Passage provided
The US state of Texas, already dealing with a surge in coronavirus cases, is bracing for the first Atlantic hurricane of the season, which is expected to bring heavy rains, storm surges and possible tornadoes.
Tropical storm Hanna strengthened and was upgraded to a Category 1 hurricane early on Saturday by the US National Hurricane Center, a department of the National Oceanic and Atmospheric Administration (NOAA).
The hurricane is expected to hit the Texas coast between Corpus Christi and Brownsville later in the day. A storm surge warning was issued for the stretch of the Texas coast from Port Mansfield to Sargent.
On Friday, residents in several Texas communities in Kleberg County, south of Corpus Christi, were urged to evacuate their homes ahead of the storm’s arrival.
Hanna was about 120 kilometres (75 miles) northeast of Port Mansfield, packing maximum sustained winds of 128 kilometres per hour (80 miles per hour), the department said.
“Additional strengthening is forecast before Hanna makes landfall later today,” the Miami-based forecaster said, adding the hurricane will rapidly weaken after it moves inland.

Information given
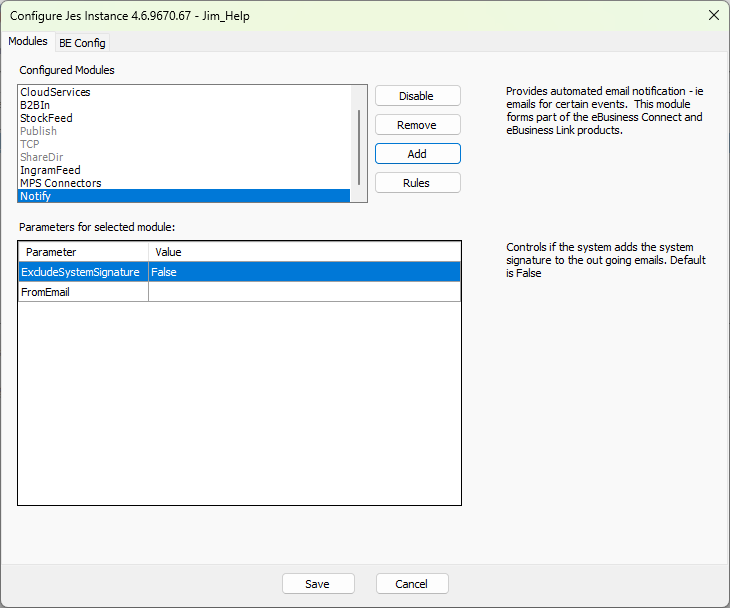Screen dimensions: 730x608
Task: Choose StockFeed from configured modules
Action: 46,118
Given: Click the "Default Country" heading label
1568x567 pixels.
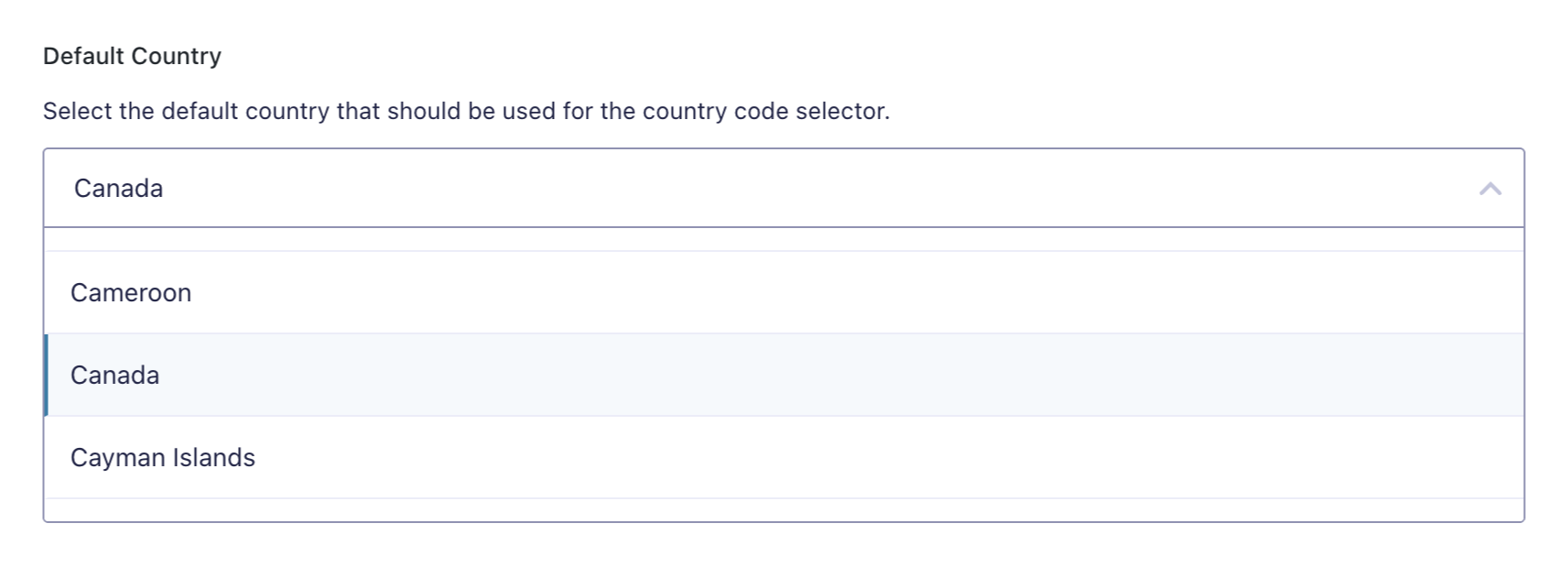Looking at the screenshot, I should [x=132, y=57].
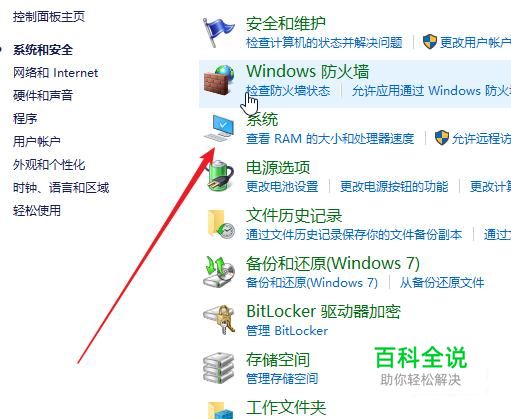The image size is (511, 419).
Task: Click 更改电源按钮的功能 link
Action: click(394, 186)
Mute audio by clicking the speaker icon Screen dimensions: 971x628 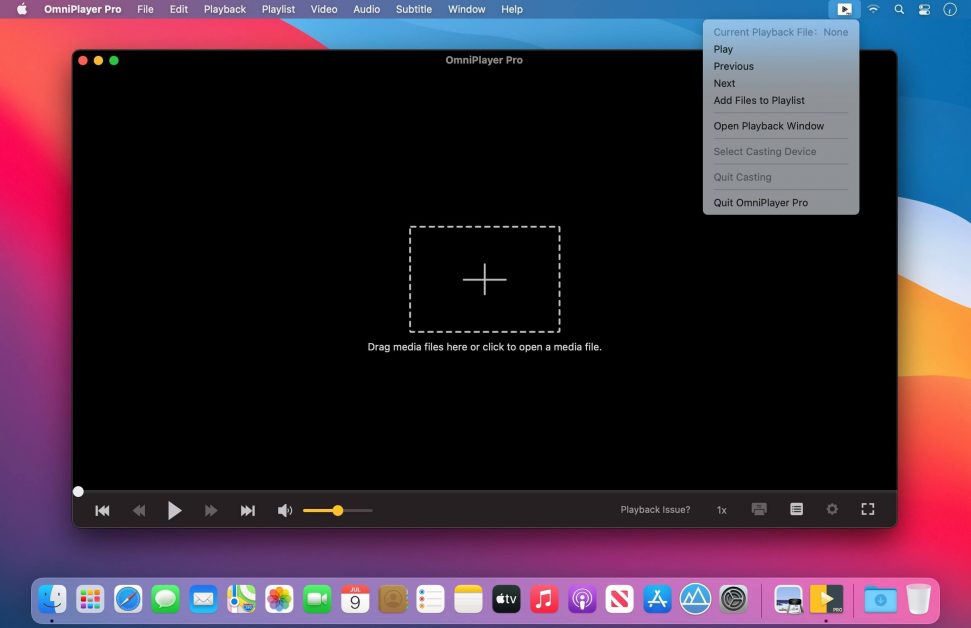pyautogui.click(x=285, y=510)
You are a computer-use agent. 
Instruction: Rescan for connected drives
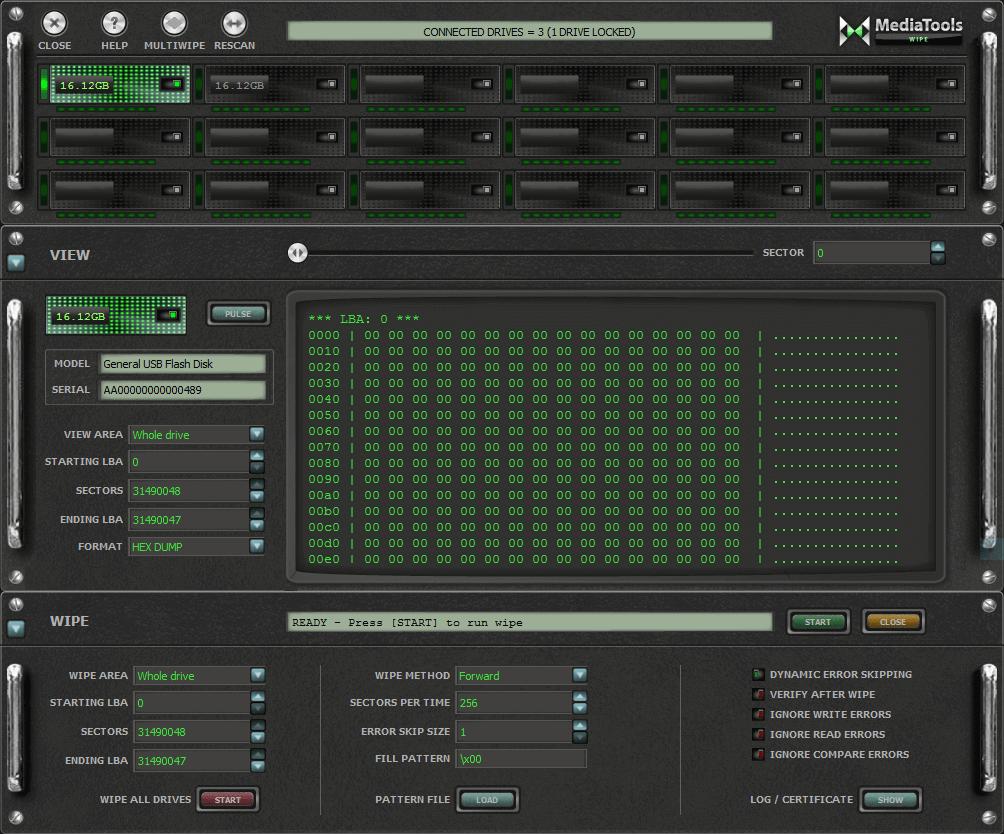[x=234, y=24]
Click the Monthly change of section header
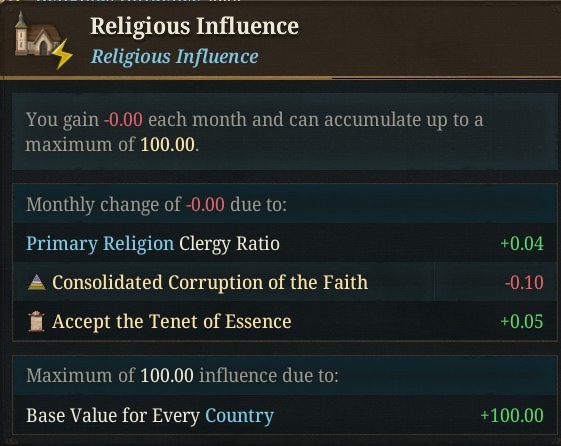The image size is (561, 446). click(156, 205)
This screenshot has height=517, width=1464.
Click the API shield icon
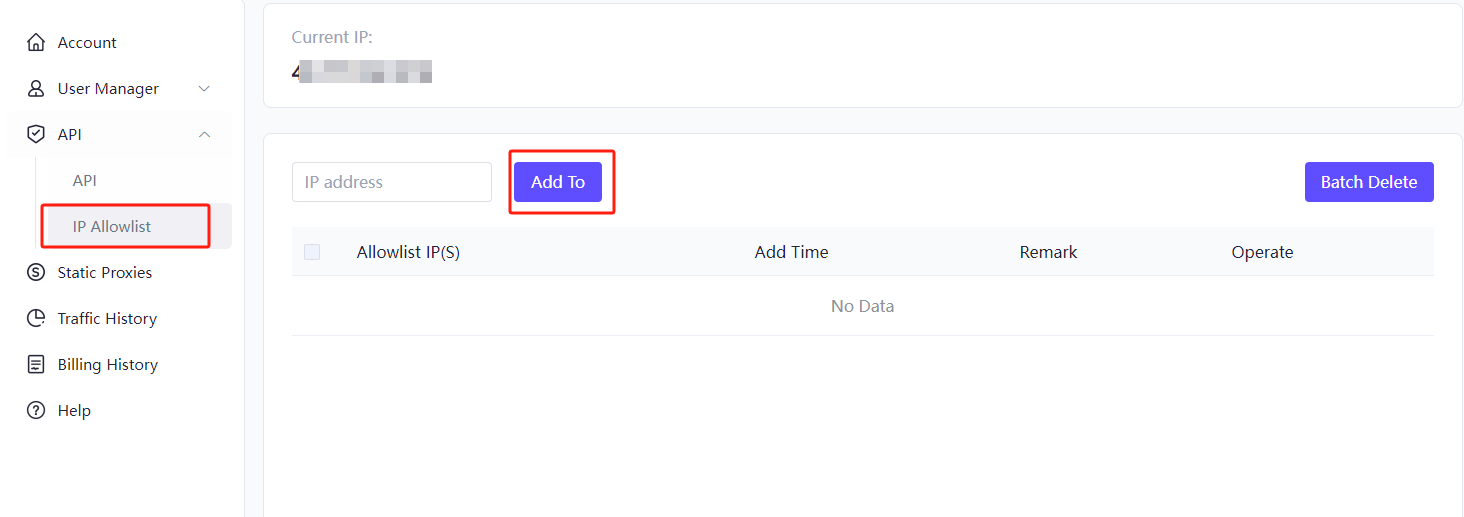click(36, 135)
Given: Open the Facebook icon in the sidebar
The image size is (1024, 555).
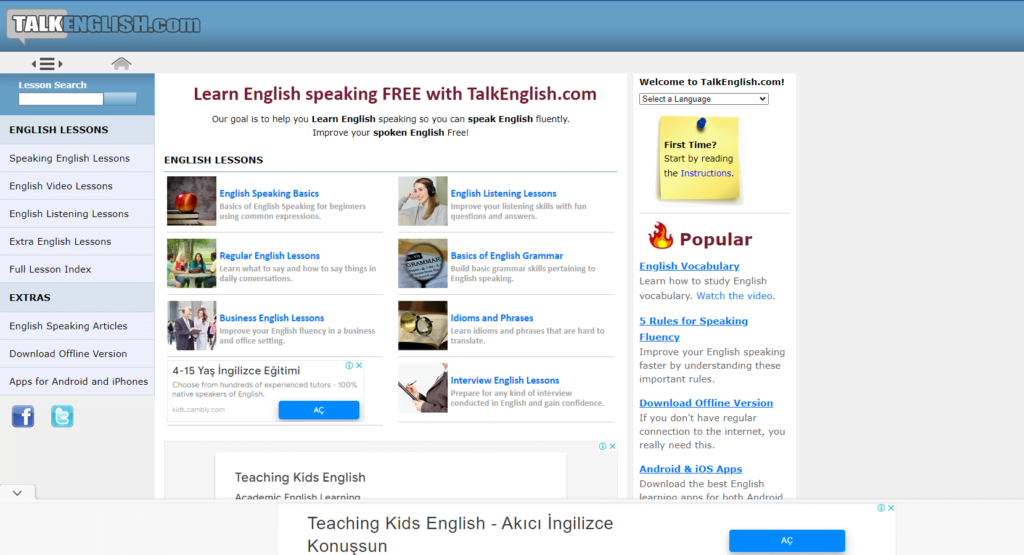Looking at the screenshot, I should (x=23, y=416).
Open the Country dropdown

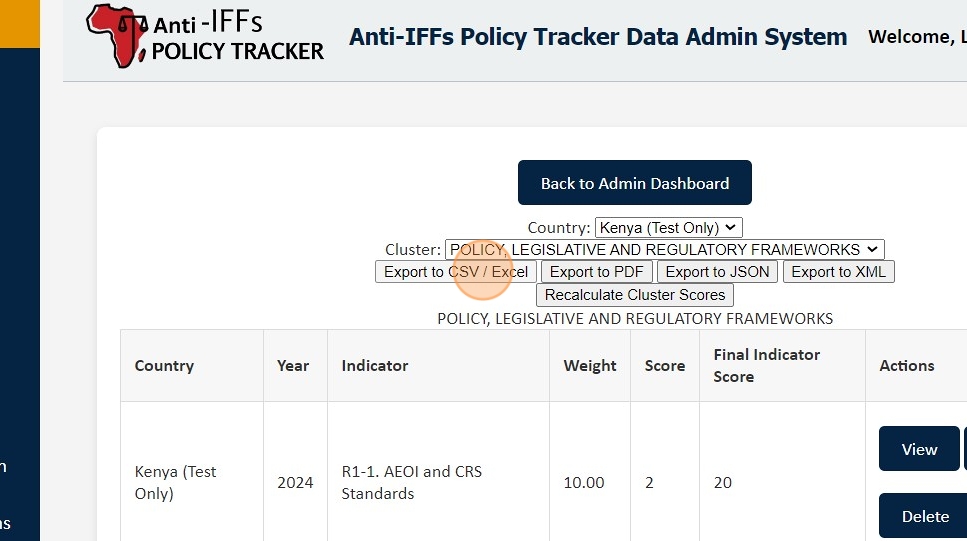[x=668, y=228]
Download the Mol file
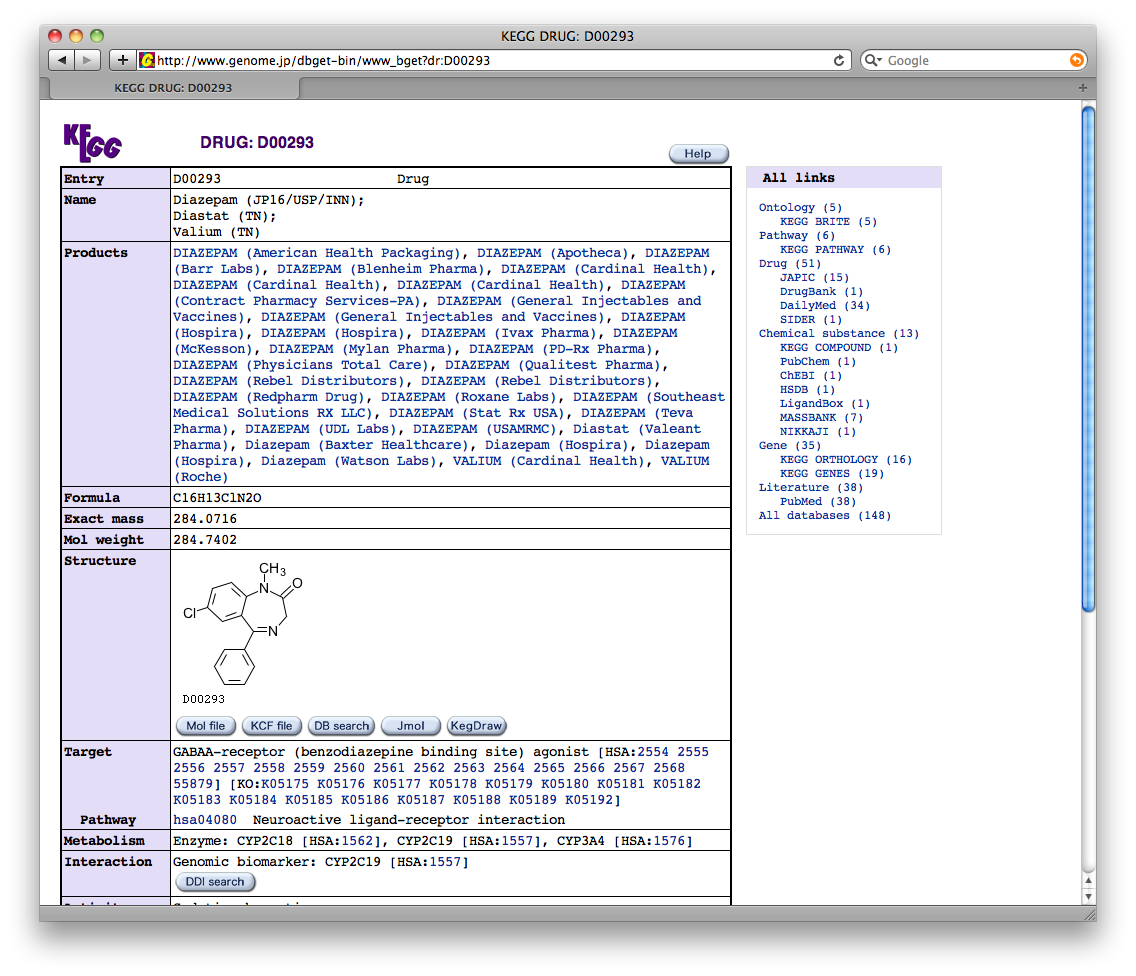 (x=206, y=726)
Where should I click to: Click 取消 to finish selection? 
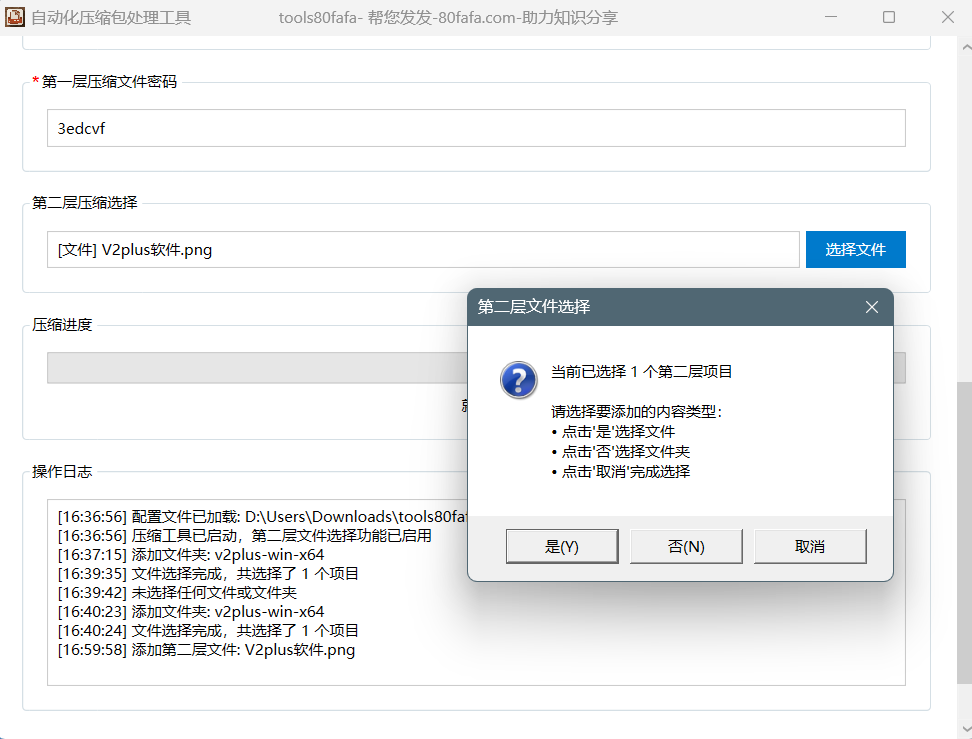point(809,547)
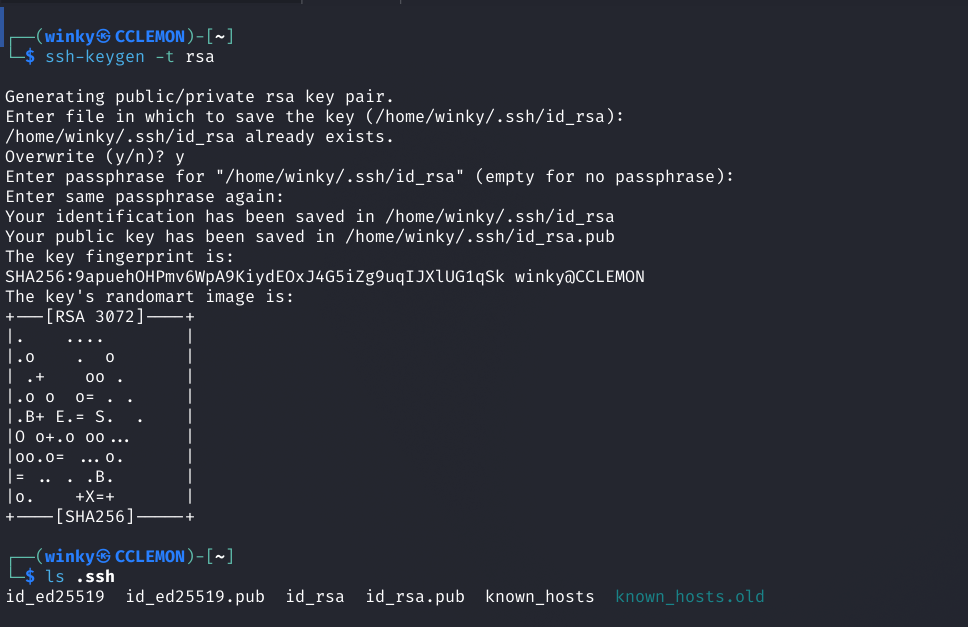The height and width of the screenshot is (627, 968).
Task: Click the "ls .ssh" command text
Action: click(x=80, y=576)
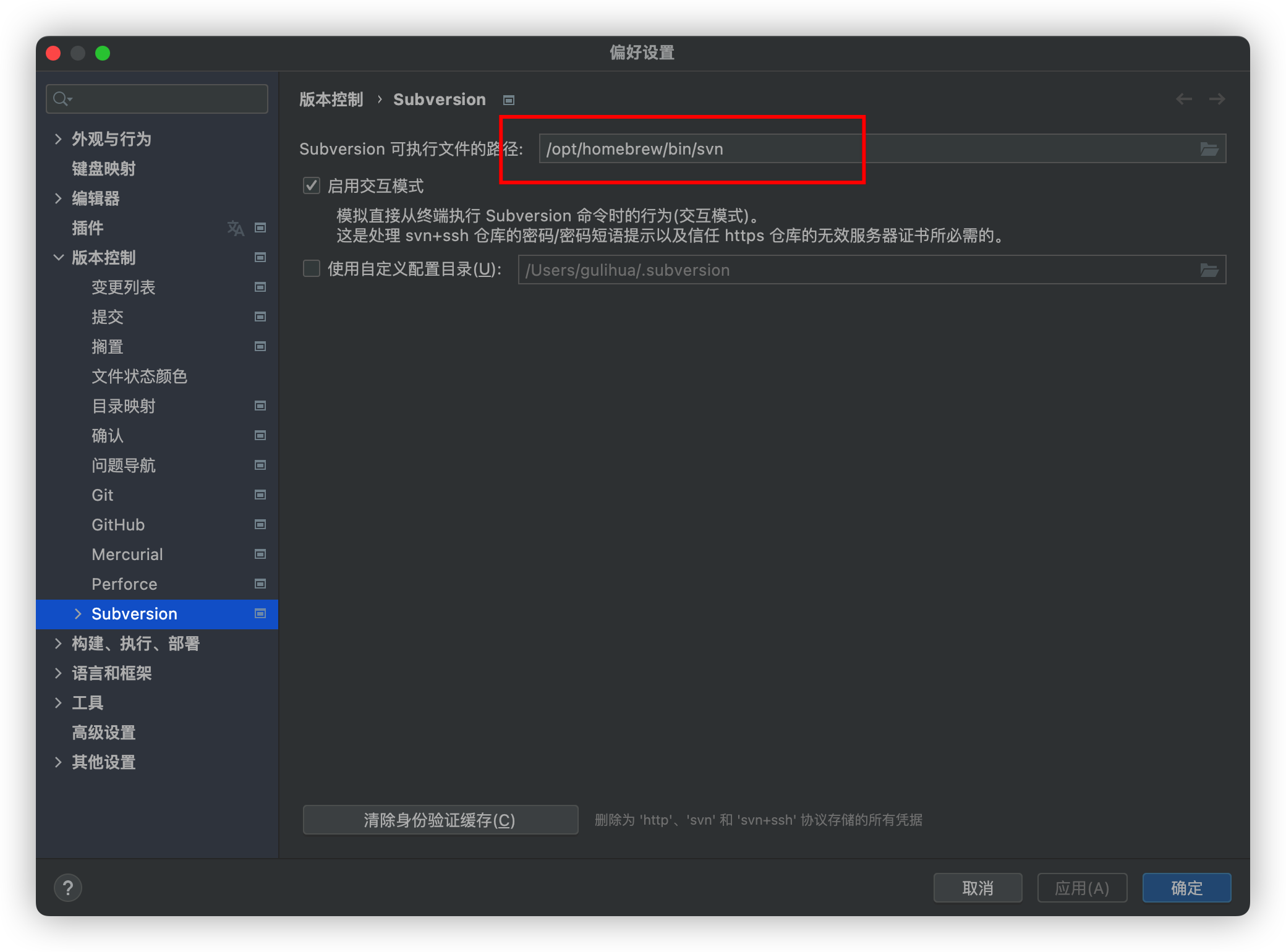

Problem to solve
Quote the passage about Hurricane Hanna approaching Texas in full, word for word.

Result of the exercise
The US state of Texas, already dealing with a surge in coronavirus cases, is bracing for the first Atlantic hurricane of the season, which is expected to bring heavy rains, storm surges and possible tornadoes.
Tropical storm Hanna strengthened and was upgraded to a Category 1 hurricane early on Saturday by the US National Hurricane Center, a department of the National Oceanic and Atmospheric Administration (NOAA).
The hurricane is expected to hit the Texas coast between Corpus Christi and Brownsville later in the day. A storm surge warning was issued for the stretch of the Texas coast from Port Mansfield to Sargent.
On Friday, residents in several Texas communities in Kleberg County, south of Corpus Christi, were urged to evacuate their homes ahead of the storm’s arrival.
Hanna was about 120 kilometres (75 miles) northeast of Port Mansfield, packing maximum sustained winds of 128 kilometres per hour (80 miles per hour), the department said.
“Additional strengthening is forecast before Hanna makes landfall later today,” the Miami-based forecaster said, adding the hurricane will rapidly weaken after it moves inland.